In recent months, the reality has changed for most companies. The pandemic and the end of state aid to counter it, the Russian invasion of Ukraine and the high energy costs intersect the need to internationalize a company, remain in a mature and losing market or competitors from other continents with different rules to confront. Millions are at stake in a series of decisions. To add them to the company’s capital, or lose them.

Before that happens, the possible scenarios that occur according to the management steps can be foreseen in the simulators. “It is a sequence of algorithms that reproduce what we perceive in reality and amplify what is most relevant,” explains Alberto Marín, director of Companygame, a company that specializes in these developments for companies.

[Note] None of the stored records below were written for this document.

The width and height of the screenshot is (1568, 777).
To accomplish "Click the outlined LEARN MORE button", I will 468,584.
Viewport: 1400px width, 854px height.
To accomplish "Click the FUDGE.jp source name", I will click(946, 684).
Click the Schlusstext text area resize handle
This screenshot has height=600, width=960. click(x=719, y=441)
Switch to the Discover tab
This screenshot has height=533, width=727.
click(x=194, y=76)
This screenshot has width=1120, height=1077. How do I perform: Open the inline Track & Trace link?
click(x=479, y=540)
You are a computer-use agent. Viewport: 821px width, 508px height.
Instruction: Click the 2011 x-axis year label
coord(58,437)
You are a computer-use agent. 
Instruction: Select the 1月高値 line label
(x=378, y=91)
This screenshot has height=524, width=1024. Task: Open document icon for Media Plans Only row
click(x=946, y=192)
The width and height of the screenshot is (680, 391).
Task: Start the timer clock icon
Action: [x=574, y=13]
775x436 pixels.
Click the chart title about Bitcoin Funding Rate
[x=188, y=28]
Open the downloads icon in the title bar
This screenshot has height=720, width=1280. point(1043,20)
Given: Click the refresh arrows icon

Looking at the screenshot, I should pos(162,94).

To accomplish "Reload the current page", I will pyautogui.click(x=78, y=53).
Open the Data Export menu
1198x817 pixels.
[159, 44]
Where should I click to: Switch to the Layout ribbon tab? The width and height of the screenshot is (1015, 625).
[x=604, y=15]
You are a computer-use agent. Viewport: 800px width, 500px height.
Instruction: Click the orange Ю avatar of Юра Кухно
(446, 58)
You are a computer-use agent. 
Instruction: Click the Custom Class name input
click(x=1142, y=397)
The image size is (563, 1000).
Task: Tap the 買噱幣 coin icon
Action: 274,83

The process of developing them consists primarily of “understanding the business environment, such as the profile of the company or the market and its problems, the evolution in the past, the current situation and the future,” says Marín , whose developments can reach a price of 500,000 euros. “Then the scope of the work and the educational approach are determined, and in a third phase the data collection and development. It is a very long process, sometimes years.

But it is not necessary to enter specific advanced headquarters or large companies to interact with a high-level simulator. In addition to video games that mimic competitive sports in 3D, there are simulators in everyday life, which also support important decisions for individuals and families. “Simulators are not video games that attract the user, with different alternatives that the program always offers,” warns Marín. “In a simulator, you organize your time, analyze the information, divide tasks in the work team and go ahead, even if you don’t do it right. When contrasting the results, you reflect and debate. In those nuances the difference is marked ».

Duplicated reality can also be found in the pockets of ordinary people. In the personal loan and mortgage simulators, accessible from the mobile, the user chooses different scenarios of his own future to see how much he can ask and when he can repay it. Also to learn to drive there are simulators in driving schools, with rates of about 30 euros per hour, of general admission, where you can “feel” both the car and the “terrain” in stormy conditions or with intense snow.

“Typical physical sensations of driving such as speed, vibration, acceleration and adrenaline are experienced,” said an Autoescuela Lara spokesperson. It also mimics “states of the driver himself, such as fatigue or the effects of alcohol.” Simulators, they say, overcome amaxophobia, the fear of driving, and help prepare for oppositions that require driving.

A key to the success of simulators? “We put maximum pressure on the students, through the competition, which brings emotion. Without emotion there is no learning”, Marín replies. “However, let’s not be blinded by technology,” says Díaz Vázquez. “Simulation is important, but everything is simulation. It’s been done all my life.”

In addition to high-level training, some Spanish simulation centers also conduct research based on the needs identified in the field. In the hospital of La Paz, for example, a specific mannequin has been developed that vomits when intubated. They have also made 3D-printed spines from real models that make inserting an epidural or lumbar drain difficult. “They are solutions to the needs of health professionals,” said coordinator Manuel Quintana.

The “germ” of the clinical mannequins was the chest to practice CPR, Quintana says, while the first aviation simulators arrived in the 1970s and worked with steel pulleys, Fernando Gómez, secretary of the Adventia school, recalls “Now there are Delta-level simulators, with three axes and 180 degrees of movement, could cost four million euros».

Currently in Spain there are developers who are at the forefront of the technology used. For example, Indra has developed simulators for the S-80 submarines for the Ministry of Defense; and Renfe trains its drivers with devices that ‘mimidate conditions that are difficult to reproduce in reality’.

“An investigation could take five or seven years, depending on how much money there is,” Quintana said. “It is necessary to professionalize the staff and the time to execute the scenarios, which require a long preparation.”